課題文 1
本文抜粋によると、在原業平の父は誰ですか。
課題文 2
在原業平ゆかりの地を紹介する本文抜粋の続きを書きなさい。

本文抜粋
^^^^^^^^

産経新聞奈良版・三重版ほかに好評連載中の「なら再発見」、回目の今日(8/31付)は、在原業平がテーマだ。筆者は、NPO法人「奈良まほろばソムリエの会」の西川誠さんである。在原神社(天理市)、業平橋(斑鳩町)に業平道(天理市~八尾市)と、業平ゆかりの地のオンパレードだ。以下、全文を引用する。
平安時代に書かれた「伊勢物語」全125段の多くは「昔、男ありけり」の書き出しで始まる。主人公「男」のモデルとされるのが、在原業平(ありわらのなりひら 825~880年)である。
業平は平城(へいぜい)天皇の孫で、父は阿保(あぼ)親王。歌を詠めば六歌仙に数えられ、容姿は端麗、光源氏のモデルといわれる。こんな男がモテないわけはない。百人一首の「ちはやふる神代もきかず竜田川 からくれなゐに水くくるとは」の歌でも知られる。
伊勢物語の23段には、妻とのなれそめや、愛人・河内姫とのやりとりなどが書かれていて、姫の住む河内高安(現大阪府八尾市)に通った道が「業平道」として現代にも伝わる。
業平の住まい跡とされる在原神社=天理市櫟本町
業平の住まいは、現在の天理市櫟本(いちのもと)町の在原神社がその跡とされていて、幼なじみの妻と遊んだ思い出の井戸も境内に残る。そこから業平道をたどると大和高安(現斑鳩町高安)に着く。この集落はその昔、富の小川村と言ったが、業平が河内高安に通った際に立ち寄っていたので「高安」と呼ばれるようになったそうだ。色男の業平に連れ去られないように村の娘たちは鍋の炭を顔に塗り、醜く装ったという伝承もある。
集落はずれの天満宮には業平を祀る在原神社がある。そこから西へ進むとすぐ富雄川があり、ここに「業平橋」が架かる。幅2メートルほどの狭い橋で、少し南に自動車も通る「新業平橋」が架けられ、橋上には業平道の案内板が掲げられている。
橋を渡ると上宮(じょうぐう)遺跡公園や成福寺(じょうふくじ)があり、周辺は聖徳太子が膳大郎女(かしわでおおいらつめ)と暮らした「葦垣飽波宮(あしがきあくなみのみや)」想定地とされる。
だから、ここは太子道のルートでもある。時代は200年ほど隔たるが、道に名を残す2人の縁が交差する場所だ。
富雄川に架かる「業平橋」=斑鳩町(トップ写真とも)

^^^^^^^^

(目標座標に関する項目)
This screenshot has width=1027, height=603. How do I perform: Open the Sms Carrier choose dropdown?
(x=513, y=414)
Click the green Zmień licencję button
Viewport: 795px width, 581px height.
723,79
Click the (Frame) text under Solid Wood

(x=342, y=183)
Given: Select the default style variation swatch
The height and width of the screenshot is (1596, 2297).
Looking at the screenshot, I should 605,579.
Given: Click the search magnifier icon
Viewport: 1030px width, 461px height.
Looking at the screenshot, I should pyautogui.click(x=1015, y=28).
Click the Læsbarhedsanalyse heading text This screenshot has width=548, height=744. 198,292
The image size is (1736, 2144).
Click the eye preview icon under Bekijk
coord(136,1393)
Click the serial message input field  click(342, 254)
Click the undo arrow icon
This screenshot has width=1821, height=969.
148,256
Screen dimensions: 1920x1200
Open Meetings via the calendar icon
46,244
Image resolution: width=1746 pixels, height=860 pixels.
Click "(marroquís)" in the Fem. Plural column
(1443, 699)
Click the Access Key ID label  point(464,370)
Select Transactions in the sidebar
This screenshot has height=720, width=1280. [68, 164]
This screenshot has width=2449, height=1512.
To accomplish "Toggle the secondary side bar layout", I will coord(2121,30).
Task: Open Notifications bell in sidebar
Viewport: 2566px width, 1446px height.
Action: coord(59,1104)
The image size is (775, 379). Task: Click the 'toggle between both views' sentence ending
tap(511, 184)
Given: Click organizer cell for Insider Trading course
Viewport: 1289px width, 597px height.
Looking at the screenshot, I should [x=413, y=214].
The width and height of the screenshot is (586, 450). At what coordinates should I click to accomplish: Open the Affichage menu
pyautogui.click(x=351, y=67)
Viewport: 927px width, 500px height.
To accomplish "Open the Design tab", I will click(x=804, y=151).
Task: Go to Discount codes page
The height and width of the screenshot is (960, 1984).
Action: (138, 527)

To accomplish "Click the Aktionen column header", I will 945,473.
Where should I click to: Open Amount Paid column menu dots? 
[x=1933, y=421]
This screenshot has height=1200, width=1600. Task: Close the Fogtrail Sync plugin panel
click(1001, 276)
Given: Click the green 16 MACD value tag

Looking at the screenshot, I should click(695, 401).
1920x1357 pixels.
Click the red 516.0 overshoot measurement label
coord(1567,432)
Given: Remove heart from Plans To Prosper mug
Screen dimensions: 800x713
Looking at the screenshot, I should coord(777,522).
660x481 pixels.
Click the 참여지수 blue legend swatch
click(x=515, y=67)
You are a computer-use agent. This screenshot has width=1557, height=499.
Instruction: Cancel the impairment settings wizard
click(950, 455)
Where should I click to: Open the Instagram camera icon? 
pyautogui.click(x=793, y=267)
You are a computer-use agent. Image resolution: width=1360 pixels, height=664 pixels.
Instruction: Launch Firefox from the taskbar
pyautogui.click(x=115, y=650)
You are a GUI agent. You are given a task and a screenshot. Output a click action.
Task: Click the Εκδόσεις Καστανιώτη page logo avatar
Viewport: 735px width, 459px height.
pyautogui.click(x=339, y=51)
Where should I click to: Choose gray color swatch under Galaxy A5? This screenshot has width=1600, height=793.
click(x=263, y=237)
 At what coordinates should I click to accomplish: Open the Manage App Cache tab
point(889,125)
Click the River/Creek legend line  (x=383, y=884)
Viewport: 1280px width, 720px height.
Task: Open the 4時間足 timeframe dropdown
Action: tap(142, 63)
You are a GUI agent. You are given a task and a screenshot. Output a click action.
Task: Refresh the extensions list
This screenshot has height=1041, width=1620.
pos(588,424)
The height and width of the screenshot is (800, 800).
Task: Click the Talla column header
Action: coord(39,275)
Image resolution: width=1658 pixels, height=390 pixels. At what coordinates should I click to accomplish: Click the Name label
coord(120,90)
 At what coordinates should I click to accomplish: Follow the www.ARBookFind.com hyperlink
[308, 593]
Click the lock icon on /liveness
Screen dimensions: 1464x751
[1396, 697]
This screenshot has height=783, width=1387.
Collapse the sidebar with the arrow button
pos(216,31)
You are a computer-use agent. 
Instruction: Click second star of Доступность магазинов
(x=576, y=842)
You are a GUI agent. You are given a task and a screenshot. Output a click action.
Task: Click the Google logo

^^^^^^^^

出力結果 1
阿保親王です。

出力結果 2
業平道の想定ルートはこのあたりで2つの説に分かれる。平群からの十三峠越えと、勢野からの竜田越えだが、どちらにしても、目的地は1つだ。当時なら決して近くない距離だが、八百夜も通ったという説もある。
そんな激しい恋も突然終わりを告げる。伊勢物語には「手ずから飯匙(いいがい)をとりて 笥子(けこ)のうつわものに盛り付けるをみて」、つまり通い始めた頃は淑(しと)やかで、ご飯を侍従によそってもらっていたが、このごろは自分でよそい、大きな器で食べている。そんな姿を見て恋もさめてしまい通わなくなったということだ。
ただし説話は様々に伝え、こんな話もある。ある夜姫の家に着き呼んだが出てこないので、中を覗くと姫がしゃもじで直かにご飯を食べているのを見てしまい、嫌になって逃げ帰る。気づいた姫は必死で追いかける。怖くなった業平は井戸の横にある木に登って身を隠した。追いついた姫は井戸水に映った業平に抱き着こうとして転落し、溺れ死んでしまったということだ。
その井戸が「業平姿見の井戸」として、斑鳩町役場向かい側の五百井戸など数か所に伝えられている。
業平の伝説をしのび、この道をたどるのも面白いだろう。(NPO法人奈良まほろばソムリエの会 西川誠)
伊勢物語の23段の話は「筒井筒」(丸い井戸の竹垣のこと)と呼ばれる。この話を世阿弥は能「井筒」に仕立てた。業平ゆかりの寺は、奈良市にある。『奈良まほろばソムリエ検定 公式テキストブック』(山と渓谷社刊)の「不退寺(奈良市法蓮町)」によると、
正式には不退転法輪寺。平城天皇が仮住まいした「萱の御所」が阿保親王と子の在原業平に伝えられ、業平が仁明天皇の勅命により自作の観世音像を祀ったことに始まるという。鎌倉時代の正和六年(一三一七)に南門と多宝塔が建てられたが、寛正五年(一四六四)にいずれかの堂宇が焼失した。
本堂・南門・多宝塔、再建された本堂はいずれも重要文化財、本堂前に鎌倉時代の梵字四面角塔婆が立つ。裏山の墓地にある鎌倉時代の五輪塔は、在原業平の供養塔であるとの伝承もある。
今、NPO法人「奈良まほろばソムリエの会」では、万葉集ゆかりの地を訪ねるバスツアーを行っている。9月14日(土)と23日(月・祝)には「宇陀コース」を実施する。六歌仙の1人で奈良にゆかりのある在原業平の歌などのゆかり地めぐりも、面白いかも知れない。私も暑さが和らげば、業平道を歩いてみたいと思っている。
西川さん、興味深いお話を有難うございました!
平安時代に書かれた「伊勢物語」全125段の多くは「昔、男ありけり」の書き出しで始まる。主人公「男」のモデルとされるのが、在原業平(ありわらのなりひら 825~880年)である。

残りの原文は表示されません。